Magritte's Widesite
René Magritte's The Reckless Sleeper as Widesite
But perhaps we have merely not yet lived in a world where thinking men and women really stop to listen to each other or to take long and loving looks at each others’ images. Is this impossible? (Gruber 1978)
This question was posed by Howard Gruber at the end of his analysis of recurring images in Charles Darwin's work. It immediately came to mind when, at the Art Institute of Chicago's new exhibit Magritte: The Mystery of the Ordinary, 1926–1938, I stood in front of the artist's 1928 painting, The Reckless Sleeper, on loan from the Tate. At the top of the image is a sleeping man; below, a monolith displaying six icons.

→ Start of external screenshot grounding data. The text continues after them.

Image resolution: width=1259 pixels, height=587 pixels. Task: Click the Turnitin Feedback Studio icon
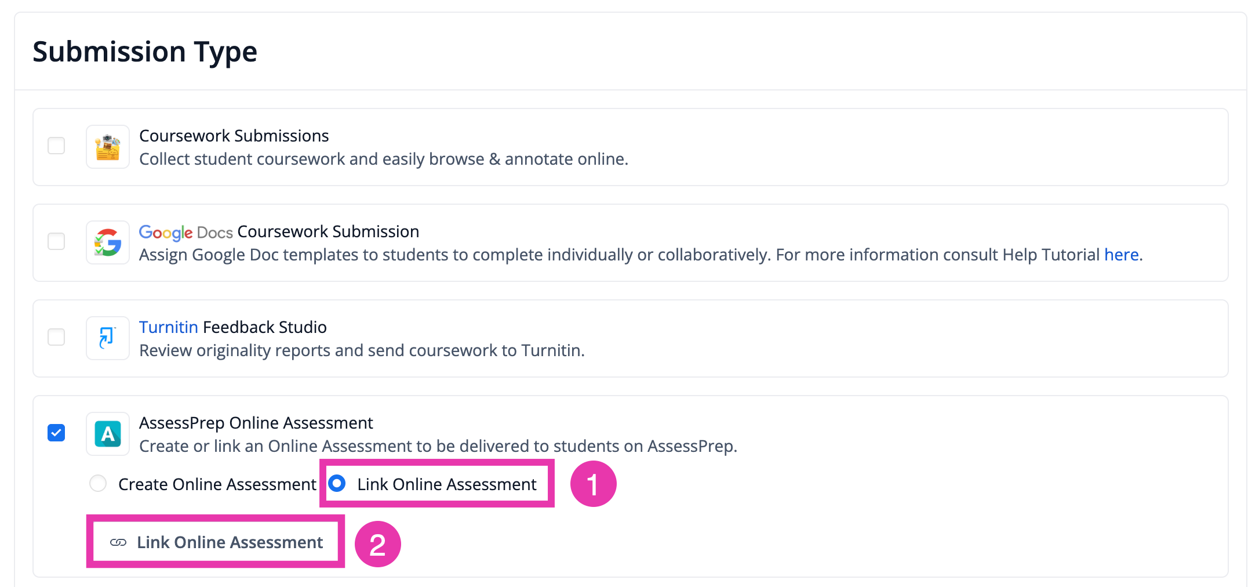[108, 338]
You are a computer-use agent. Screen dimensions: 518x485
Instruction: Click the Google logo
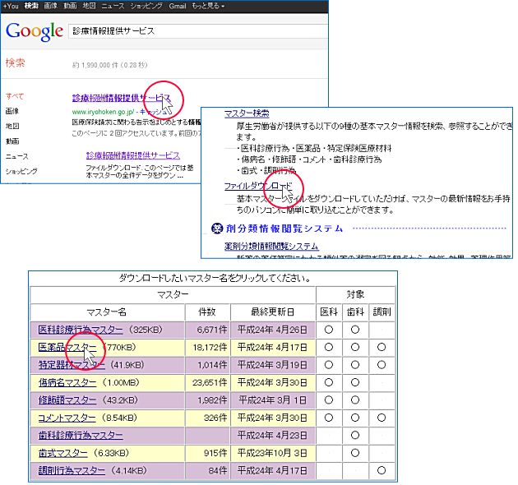34,31
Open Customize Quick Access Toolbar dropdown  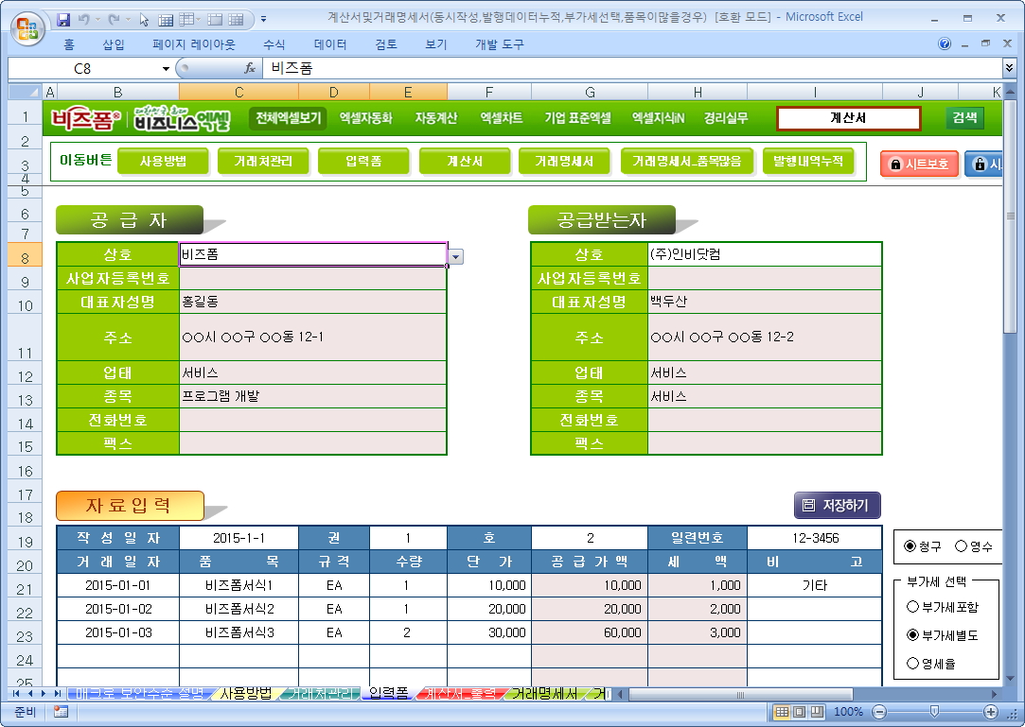(x=263, y=19)
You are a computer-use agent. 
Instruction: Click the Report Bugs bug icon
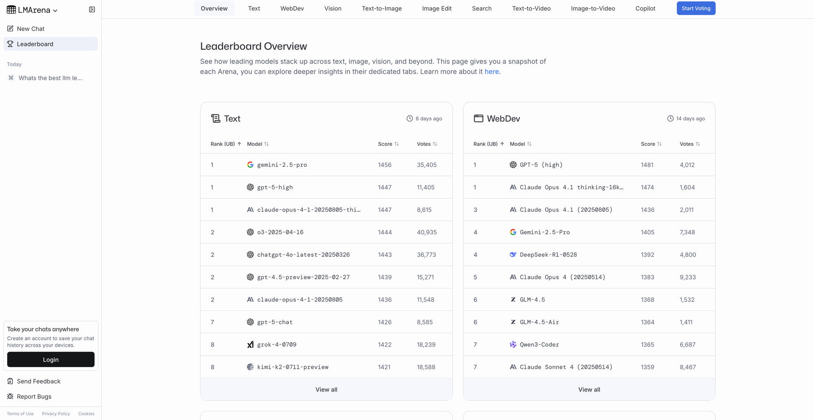tap(10, 396)
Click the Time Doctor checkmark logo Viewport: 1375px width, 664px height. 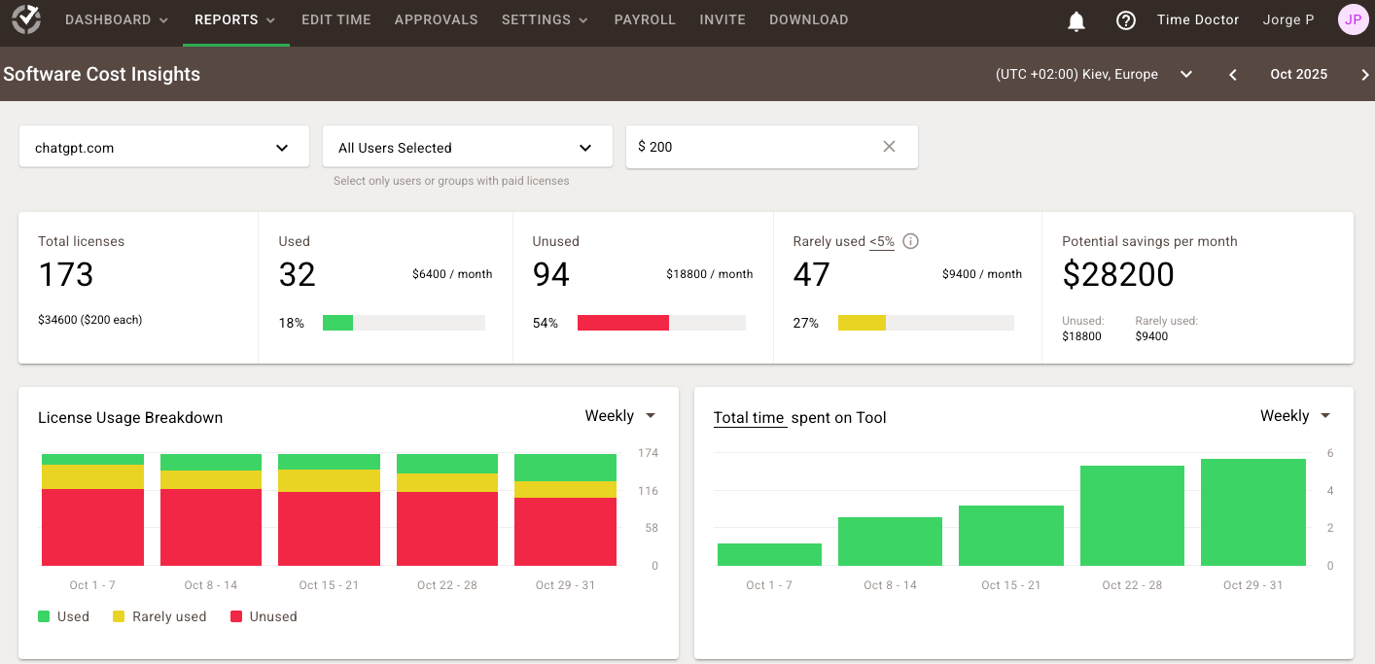[26, 19]
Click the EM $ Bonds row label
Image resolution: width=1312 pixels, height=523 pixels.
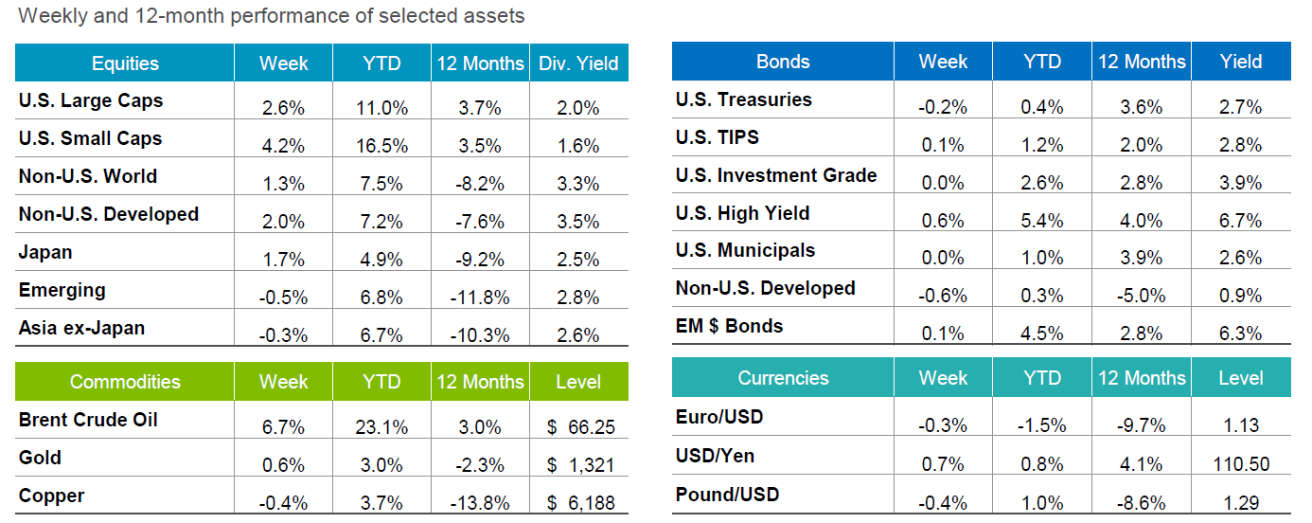tap(729, 326)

I cited this quote before when describing Wide Images, figures that repeat in the different discourses that format our intellect. Magritte used The Reckless Sleeper to ask the same question, this time with a mysterious and foreboding tone.
Magritte, always the dutiful Surrealist, proposes that our Wide Images form a collection housed in the topos that the unconscious mind navigates through our dreams.
WORKS CITED:
Gruber, Howard. 1978. "Darwin’s ‘Tree of Nature’ and Other Images of Wide Scope." In On Aesthetics in Science. Ed. J. Wechsler. Cambridge, MA: MIT Press.